To do:
Retype the lines below, without any changes, from the line containing "The image size is (919, 871)." through the line containing "The height and width of the screenshot is (608, 1366).".

Stored data entries:
-----

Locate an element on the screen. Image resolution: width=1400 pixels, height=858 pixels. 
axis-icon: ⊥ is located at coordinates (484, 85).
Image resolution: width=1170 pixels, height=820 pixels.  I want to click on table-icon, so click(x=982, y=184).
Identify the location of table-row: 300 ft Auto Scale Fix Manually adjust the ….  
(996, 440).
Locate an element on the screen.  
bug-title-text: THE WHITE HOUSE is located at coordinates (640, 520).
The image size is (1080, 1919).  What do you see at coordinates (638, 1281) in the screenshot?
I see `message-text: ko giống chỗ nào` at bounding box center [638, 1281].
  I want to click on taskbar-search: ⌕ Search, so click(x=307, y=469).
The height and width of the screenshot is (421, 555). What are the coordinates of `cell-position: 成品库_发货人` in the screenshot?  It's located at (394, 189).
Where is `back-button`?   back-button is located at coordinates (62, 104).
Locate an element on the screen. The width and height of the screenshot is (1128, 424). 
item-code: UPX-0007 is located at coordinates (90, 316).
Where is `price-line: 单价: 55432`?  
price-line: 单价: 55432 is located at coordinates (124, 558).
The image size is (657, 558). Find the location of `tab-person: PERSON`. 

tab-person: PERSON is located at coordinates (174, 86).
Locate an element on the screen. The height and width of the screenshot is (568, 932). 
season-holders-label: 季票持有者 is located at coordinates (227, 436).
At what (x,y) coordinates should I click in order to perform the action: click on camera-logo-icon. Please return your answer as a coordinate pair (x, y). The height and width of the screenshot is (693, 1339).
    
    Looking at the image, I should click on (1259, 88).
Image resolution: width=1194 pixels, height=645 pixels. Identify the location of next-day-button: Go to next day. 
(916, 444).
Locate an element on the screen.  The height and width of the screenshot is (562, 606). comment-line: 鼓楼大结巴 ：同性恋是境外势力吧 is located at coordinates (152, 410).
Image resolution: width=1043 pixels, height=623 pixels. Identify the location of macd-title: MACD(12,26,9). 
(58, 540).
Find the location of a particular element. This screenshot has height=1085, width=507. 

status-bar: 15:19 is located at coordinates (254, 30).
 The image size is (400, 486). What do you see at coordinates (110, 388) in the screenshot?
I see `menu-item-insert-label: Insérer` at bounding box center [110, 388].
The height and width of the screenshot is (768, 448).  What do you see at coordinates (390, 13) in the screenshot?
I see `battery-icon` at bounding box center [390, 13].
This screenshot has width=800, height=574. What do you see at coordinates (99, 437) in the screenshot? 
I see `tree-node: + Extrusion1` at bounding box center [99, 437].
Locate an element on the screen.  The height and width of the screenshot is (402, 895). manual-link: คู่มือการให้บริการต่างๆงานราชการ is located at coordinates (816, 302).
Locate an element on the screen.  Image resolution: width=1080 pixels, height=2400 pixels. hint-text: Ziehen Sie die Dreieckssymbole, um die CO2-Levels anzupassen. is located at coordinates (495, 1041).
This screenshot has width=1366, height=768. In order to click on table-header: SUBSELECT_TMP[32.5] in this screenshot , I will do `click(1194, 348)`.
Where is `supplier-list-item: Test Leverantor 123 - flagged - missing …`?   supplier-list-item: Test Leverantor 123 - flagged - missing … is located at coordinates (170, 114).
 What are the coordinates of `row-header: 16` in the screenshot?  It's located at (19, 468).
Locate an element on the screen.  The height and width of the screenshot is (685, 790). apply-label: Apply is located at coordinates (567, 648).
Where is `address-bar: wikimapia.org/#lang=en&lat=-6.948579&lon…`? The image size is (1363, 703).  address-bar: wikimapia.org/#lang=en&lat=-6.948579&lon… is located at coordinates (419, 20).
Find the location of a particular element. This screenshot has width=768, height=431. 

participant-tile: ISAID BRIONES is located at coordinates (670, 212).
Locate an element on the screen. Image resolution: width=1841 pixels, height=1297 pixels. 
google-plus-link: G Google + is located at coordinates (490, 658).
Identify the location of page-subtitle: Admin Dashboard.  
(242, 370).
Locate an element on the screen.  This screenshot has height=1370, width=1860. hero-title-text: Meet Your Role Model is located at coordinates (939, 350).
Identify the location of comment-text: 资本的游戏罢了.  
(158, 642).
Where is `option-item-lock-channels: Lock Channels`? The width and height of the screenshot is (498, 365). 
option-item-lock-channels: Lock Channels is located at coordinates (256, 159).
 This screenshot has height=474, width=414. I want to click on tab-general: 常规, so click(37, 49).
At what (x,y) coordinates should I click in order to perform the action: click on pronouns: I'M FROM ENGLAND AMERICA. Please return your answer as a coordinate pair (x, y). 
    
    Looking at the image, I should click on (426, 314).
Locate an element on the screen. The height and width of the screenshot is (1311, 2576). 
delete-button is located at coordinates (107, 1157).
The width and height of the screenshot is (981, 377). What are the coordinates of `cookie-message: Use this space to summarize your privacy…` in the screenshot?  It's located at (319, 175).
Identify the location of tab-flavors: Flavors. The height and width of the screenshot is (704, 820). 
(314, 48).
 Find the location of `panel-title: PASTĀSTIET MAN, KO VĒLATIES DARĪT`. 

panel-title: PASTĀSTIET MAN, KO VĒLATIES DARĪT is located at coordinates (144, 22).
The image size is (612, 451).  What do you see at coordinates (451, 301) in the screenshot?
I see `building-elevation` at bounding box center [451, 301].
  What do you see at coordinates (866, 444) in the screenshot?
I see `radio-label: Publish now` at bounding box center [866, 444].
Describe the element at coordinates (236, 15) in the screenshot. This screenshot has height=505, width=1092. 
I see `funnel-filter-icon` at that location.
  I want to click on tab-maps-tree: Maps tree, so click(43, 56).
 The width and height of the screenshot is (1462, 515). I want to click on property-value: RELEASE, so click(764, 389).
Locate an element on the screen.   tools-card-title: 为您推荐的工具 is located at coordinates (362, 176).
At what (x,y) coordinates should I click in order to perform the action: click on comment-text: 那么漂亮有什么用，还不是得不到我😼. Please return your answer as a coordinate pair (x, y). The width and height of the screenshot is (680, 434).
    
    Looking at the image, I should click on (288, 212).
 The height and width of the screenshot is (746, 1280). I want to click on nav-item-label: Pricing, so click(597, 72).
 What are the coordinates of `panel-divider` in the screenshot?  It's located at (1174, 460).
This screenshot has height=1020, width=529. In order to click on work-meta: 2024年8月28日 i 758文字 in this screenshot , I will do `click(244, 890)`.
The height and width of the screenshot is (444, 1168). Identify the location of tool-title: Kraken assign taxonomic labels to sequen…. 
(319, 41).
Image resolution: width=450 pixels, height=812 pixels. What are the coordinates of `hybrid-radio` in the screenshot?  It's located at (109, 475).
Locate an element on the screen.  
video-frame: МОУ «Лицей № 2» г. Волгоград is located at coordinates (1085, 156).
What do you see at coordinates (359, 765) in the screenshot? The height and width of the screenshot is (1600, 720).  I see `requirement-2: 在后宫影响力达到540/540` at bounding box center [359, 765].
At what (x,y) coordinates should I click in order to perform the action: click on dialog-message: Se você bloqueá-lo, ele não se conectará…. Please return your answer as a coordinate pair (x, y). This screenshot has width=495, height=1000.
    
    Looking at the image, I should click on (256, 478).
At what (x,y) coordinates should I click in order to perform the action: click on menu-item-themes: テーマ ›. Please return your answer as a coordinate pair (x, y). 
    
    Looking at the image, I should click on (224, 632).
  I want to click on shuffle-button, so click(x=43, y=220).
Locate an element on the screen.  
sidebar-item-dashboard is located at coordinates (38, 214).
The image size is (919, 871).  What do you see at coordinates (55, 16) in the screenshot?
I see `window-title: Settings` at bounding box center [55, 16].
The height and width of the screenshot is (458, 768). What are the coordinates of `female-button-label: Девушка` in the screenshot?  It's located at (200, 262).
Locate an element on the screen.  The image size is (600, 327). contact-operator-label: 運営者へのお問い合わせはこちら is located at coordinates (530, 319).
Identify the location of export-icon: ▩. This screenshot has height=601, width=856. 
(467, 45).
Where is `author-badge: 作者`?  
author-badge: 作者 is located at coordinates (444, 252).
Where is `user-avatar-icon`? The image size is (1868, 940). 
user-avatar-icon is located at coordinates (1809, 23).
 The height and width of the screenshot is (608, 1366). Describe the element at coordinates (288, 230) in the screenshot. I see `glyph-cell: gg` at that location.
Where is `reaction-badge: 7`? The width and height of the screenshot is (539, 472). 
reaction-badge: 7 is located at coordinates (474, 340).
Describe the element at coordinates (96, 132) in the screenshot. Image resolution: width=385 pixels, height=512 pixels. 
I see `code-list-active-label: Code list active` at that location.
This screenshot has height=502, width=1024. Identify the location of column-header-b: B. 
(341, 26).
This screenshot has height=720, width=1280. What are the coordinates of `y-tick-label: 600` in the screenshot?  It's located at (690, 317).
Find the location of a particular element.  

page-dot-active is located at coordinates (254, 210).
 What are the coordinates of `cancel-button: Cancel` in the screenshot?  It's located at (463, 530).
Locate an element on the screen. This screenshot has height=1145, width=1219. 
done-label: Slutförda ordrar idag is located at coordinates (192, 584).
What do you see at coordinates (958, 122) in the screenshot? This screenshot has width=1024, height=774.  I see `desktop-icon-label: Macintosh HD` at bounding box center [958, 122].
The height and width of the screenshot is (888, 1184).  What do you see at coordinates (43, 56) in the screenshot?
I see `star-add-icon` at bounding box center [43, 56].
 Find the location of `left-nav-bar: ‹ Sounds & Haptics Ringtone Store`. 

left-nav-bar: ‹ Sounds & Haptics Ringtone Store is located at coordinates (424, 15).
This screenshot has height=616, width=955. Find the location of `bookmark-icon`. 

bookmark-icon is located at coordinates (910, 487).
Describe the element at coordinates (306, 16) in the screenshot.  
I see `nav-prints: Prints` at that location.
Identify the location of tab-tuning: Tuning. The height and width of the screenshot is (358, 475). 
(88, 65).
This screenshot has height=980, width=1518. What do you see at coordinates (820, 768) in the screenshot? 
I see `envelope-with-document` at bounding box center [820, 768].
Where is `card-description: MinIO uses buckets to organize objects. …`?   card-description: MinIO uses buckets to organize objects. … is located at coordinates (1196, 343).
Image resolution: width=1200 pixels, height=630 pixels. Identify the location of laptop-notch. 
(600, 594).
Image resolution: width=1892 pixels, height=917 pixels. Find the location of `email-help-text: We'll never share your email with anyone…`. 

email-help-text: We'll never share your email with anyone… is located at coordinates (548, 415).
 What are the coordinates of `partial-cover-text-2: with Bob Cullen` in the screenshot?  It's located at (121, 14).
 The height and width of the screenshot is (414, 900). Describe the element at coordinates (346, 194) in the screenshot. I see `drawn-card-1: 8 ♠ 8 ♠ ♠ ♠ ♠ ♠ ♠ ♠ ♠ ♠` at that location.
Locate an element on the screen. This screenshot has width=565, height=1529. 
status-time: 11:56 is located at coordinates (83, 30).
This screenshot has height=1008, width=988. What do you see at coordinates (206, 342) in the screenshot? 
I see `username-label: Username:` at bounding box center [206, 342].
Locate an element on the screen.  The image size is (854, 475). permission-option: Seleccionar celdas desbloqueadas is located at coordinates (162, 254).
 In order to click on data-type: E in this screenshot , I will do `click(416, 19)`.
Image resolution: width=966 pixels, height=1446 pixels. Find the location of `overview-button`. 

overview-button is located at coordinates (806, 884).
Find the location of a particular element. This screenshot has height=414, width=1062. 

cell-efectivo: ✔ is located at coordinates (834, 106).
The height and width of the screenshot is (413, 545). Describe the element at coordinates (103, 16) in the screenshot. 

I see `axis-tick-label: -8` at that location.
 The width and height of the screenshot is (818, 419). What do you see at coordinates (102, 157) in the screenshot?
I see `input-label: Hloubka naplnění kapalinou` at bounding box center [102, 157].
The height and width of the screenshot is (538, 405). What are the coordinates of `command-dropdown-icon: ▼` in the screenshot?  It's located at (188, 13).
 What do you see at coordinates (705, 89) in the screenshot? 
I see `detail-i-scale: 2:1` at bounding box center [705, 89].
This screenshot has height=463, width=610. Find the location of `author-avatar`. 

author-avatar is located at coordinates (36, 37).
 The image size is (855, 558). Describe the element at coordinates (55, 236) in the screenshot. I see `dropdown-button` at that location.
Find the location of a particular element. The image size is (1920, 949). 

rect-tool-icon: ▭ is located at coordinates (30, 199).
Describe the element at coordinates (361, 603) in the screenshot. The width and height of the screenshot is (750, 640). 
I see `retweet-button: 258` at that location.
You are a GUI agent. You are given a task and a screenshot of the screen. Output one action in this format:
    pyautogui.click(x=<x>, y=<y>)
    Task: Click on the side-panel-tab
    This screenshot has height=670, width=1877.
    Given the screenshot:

-----

Response:
The image size is (919, 871).  What do you see at coordinates (55, 16) in the screenshot?
I see `window-title: Settings` at bounding box center [55, 16].
The height and width of the screenshot is (458, 768). What are the coordinates of `female-button-label: Девушка` in the screenshot?  It's located at (200, 262).
Locate an element on the screen.  The image size is (600, 327). contact-operator-label: 運営者へのお問い合わせはこちら is located at coordinates (530, 319).
Identify the location of export-icon: ▩. This screenshot has height=601, width=856. 
(467, 45).
Where is `author-badge: 作者`?  
author-badge: 作者 is located at coordinates (444, 252).
Where is `user-avatar-icon`? The image size is (1868, 940). 
user-avatar-icon is located at coordinates (1809, 23).
 The height and width of the screenshot is (608, 1366). Describe the element at coordinates (288, 230) in the screenshot. I see `glyph-cell: gg` at that location.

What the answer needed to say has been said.